Along with Hintertux, Kaunertal and Pitztal, Austrian autumn glacier ski or board options include the Kitzsteinhorn glacier at Kaprun; the Mölltal glacier ski area, the twin glaciers of Solden; the Stubai glacier close to Innsbruck and the Dachstein, not far from Schladming.
Solden and the Stubai may indeed have already opened in early September, depending on conditions. Obergurgl is normally one of the first ski areas that doesn’t rely on a glacier to open each winter, thanks to its high base and very high slopes above – it can usually offer top-to-bottom skiing from mid-November.
Switzerland
Besides Saas Fee and Zermatt, several more of Switzerland’s glacier ski areas open from early October each year. The four other autumn choices, which may only be open at weekends until the main winter season begins, include Glacier 3000 between Les Diablerets and Gstaad; the Titlis Glacier above Engelberg another; the Vorab glacier at Laax the third and the Diavolezza glacier in the Engadin Valley close to Pontresina and St Moritz.
France
Tignes is the only French ski resort opening for almost all of autumn – normally re-opening around the last weekend of September a few weeks after it had closed its summer skiing operation on the Grande Motte glacier.
Besides Tignes, Les 2 Alpes traditionally opens its glacier ski area, which it claims is Europe’s largest, for a 10-day period (two weekends and the week in between) straddling the end of October and start of November) when they run a kind of autumn snowsports festival with lots of fun events and new season gear testing. It then closes again until the main season starts at the beginning of December.
Italy
In Italy, apart from Val Senales, Cervinia usually opens at the end of October offering access from the Italian side to the Klein Matterhorn glacier paradise above Zermatt. A third option is the summer ski centre at Passo Stelvio, normally open at least in to October. The base of this ski area at 2760m is the highest bottom lift in Europe and there’s nearly 700m of vertical between it and the top of the lifts at 3450m. This is divided in to 10 separate runs served by half-a-dozen drag lifts.
Scandinavia
Scandinavia is first with the non-glacier slopes, with Ruka in Finnish Lapland claiming the longest non-glacier ski season in Europe, typically from mid-October to mid-June. Two of Norway’s small summer glacier ski areas usually stay open to October or November too – Galdhøpiggen operates on Scandinavia’s highest peak at 2469m and Folgefonn has a lot of beaches nearby and a reputation for a very deep snow base – often reaching 10m. Both have a kilometre of so of slopes to enjoy.
Early December resorts
France
Yes, of course Val Thorens! It’s a fact that 99% of its ski area is set above 2000m, and that at seven separate points the lift system rises to 3000m or higher. The whole place is high-altitude: so even if there’s not much early-season snowfall, the snow cannons will have plenty of cold nights in which to lay down their cover on the pistes.

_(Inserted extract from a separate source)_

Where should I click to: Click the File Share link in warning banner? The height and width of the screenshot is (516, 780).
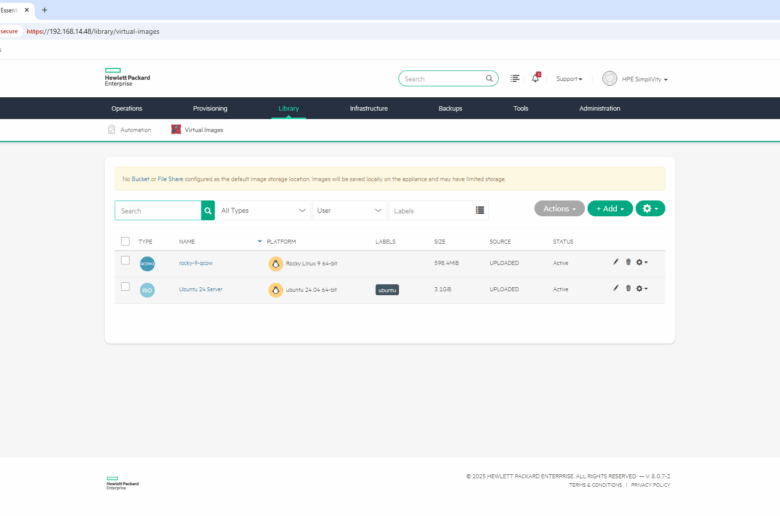point(169,179)

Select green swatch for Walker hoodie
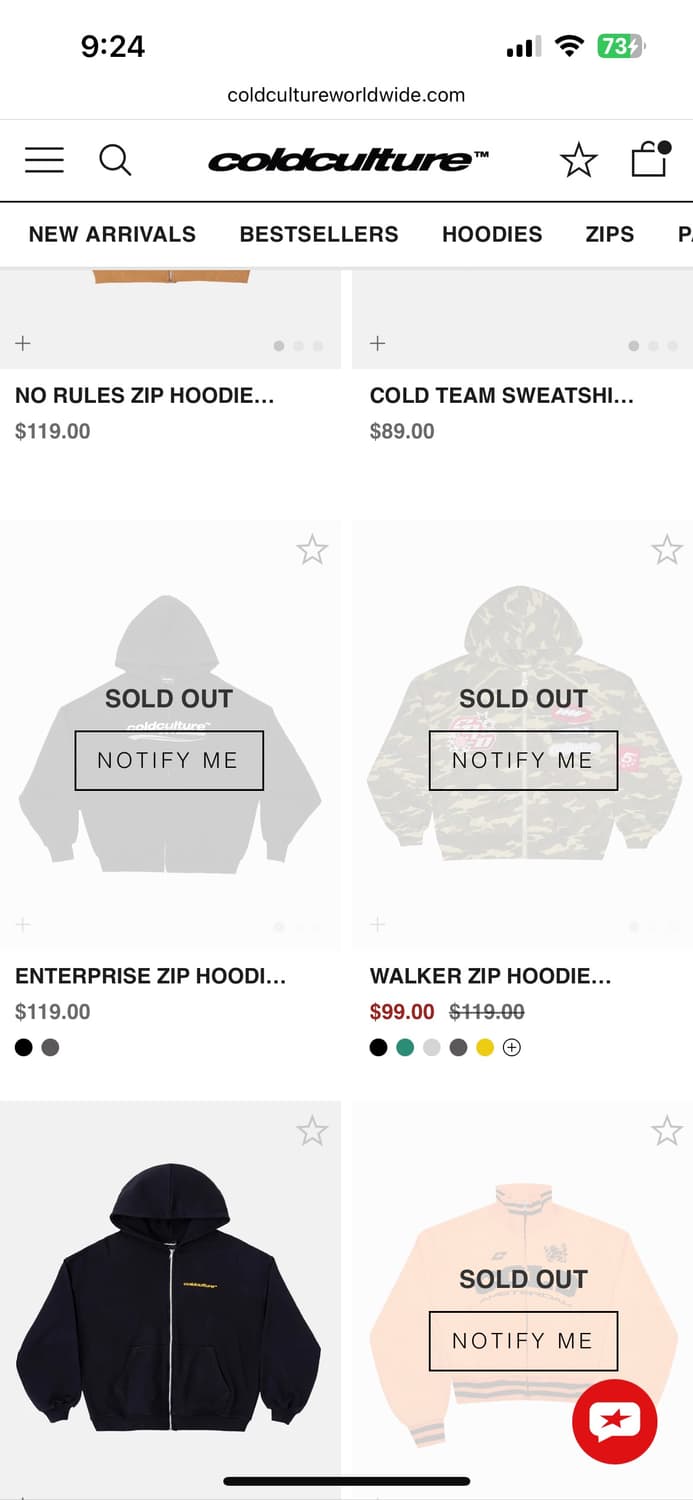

Just like Obergurgl, Val d’Isere gets its weather from more than one direction. Storms from the Atlantic are its most frequent providers of the white stuff: but when low pressure systems muscle into northern Italy from the Gulf of Genoa, Val gets snow too – which often misses resorts further west, such as Les Arcs and La Plagne.
In other words, Val has – by Alpine standards – a reliable climate. Its high and remote setting, deep in the mountains, helps to keep it cold, too.